据路透社11月17日报道,22具真人尸体和260多个人体器官将于19日在曼哈顿展出。届时,参观者可以亲眼目睹因肥胖变形的尸体、因抽烟熏黑的肺部,以及中枢神经、消化和循环系统标本等。为了强化展出效果,一具尸体标本还手握橄榄球,摆出运动的造型。
展览主办方人士格洛弗介绍说,这些人体标本是由中国大连医科大学提供的。展览的目的不是要让参观者感受恐怖的刺激,而是要“让人们了解身体的构造和功能,以及疾病对身体的破坏”,提醒人们注意健康,珍爱生命。
另据报道,这些标本的制作采用了德国哈根斯博士在上世纪70年代末发明的人体塑化技术。尸体的塑化过程为:先把人体解剖,然后脱去水份和脂肪,接着注入一种被叫作硅橡胶的物质,最后经过硬化标本完成。每件塑化人体标本的制作时间需要一年以上,造价都超过6万元人民币。
Halloween is long gone, but New Yorkers will be able from Saturday to pay to view a roomful of human cadavers, fileted limbs and dissected organs as part of a gruesome yet realistic exhibit on the human body.
On November 19, 22 whole bodies and more than 260 organs will go on display in lower Manhattan's South Street Seaport, allowing visitors to see bodies damaged by obesity, black lungs ravaged by cigarette smoke, and close-ups of the central nervous, digestive and circulatory systems.

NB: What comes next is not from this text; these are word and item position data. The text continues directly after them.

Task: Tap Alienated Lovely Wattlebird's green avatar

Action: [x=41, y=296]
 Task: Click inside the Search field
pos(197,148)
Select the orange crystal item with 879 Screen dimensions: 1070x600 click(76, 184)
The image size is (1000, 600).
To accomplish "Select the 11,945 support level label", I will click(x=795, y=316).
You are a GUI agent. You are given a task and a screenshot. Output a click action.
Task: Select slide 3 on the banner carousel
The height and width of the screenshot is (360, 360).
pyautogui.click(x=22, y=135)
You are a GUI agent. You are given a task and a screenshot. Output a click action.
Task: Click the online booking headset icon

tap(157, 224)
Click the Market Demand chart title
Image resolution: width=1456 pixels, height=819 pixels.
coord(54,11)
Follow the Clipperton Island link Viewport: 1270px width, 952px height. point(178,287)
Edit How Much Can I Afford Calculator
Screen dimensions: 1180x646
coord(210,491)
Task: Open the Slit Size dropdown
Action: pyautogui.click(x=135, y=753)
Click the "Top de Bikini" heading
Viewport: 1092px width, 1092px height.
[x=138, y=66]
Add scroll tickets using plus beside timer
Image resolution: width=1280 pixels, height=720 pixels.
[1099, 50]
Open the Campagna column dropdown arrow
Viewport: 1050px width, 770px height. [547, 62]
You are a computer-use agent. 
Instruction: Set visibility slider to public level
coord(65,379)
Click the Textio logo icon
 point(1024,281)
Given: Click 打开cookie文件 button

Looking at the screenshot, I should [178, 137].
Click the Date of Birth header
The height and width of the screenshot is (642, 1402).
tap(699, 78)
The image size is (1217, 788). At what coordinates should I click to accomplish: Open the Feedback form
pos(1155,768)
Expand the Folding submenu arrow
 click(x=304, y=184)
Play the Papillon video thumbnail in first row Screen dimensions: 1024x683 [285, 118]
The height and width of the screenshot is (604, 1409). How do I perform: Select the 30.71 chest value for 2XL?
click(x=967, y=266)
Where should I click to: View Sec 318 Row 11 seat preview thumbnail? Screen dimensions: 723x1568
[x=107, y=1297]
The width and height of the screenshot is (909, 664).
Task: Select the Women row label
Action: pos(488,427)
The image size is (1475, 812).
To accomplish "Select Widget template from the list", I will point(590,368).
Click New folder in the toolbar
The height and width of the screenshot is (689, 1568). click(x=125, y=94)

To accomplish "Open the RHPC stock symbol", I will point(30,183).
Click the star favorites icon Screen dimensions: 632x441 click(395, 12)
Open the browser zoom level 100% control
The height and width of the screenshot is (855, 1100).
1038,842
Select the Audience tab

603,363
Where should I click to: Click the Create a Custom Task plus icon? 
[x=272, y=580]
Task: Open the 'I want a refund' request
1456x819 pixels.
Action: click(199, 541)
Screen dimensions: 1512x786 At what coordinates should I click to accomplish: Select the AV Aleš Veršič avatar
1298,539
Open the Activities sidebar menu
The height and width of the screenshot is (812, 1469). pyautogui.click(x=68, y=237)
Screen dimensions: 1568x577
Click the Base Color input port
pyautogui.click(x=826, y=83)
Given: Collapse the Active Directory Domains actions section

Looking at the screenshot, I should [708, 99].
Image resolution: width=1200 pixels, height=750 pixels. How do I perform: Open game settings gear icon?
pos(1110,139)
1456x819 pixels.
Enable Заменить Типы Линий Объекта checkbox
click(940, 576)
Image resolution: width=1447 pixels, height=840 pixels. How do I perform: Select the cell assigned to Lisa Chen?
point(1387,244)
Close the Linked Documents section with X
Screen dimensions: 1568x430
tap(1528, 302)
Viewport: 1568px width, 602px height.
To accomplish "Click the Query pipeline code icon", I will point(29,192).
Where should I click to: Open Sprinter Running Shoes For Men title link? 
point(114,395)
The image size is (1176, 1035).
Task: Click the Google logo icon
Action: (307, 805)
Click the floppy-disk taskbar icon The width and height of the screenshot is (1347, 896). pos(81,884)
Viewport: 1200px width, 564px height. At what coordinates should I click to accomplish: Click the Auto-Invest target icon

To highlight function, one of the cadavers is in an athletic pose, holding a football.
They are not meant to be gross, rather the stripped-down bodies allow people to "see how their body is put together, its structure, its function, and so they can learn something about the impact of disease," said Roy Glover, a retired anatomy professor working with the exhibit.
The cadavers were poor people and are on loan from the Dalian Medical University in China. They are preserved through a technique called polymer preservation, which uses liquid silicone rubber that is treated and hardened. The process can take more than a year, and makes the bodies impervious to decomposition.
The for-profit exhibit, where tickets cost $24.50 for adults, was organized by Premier Exhibitions Inc. There is a similar show open at the Museum of Science & Industry in Tampa, Fla. that has drawn record crowds.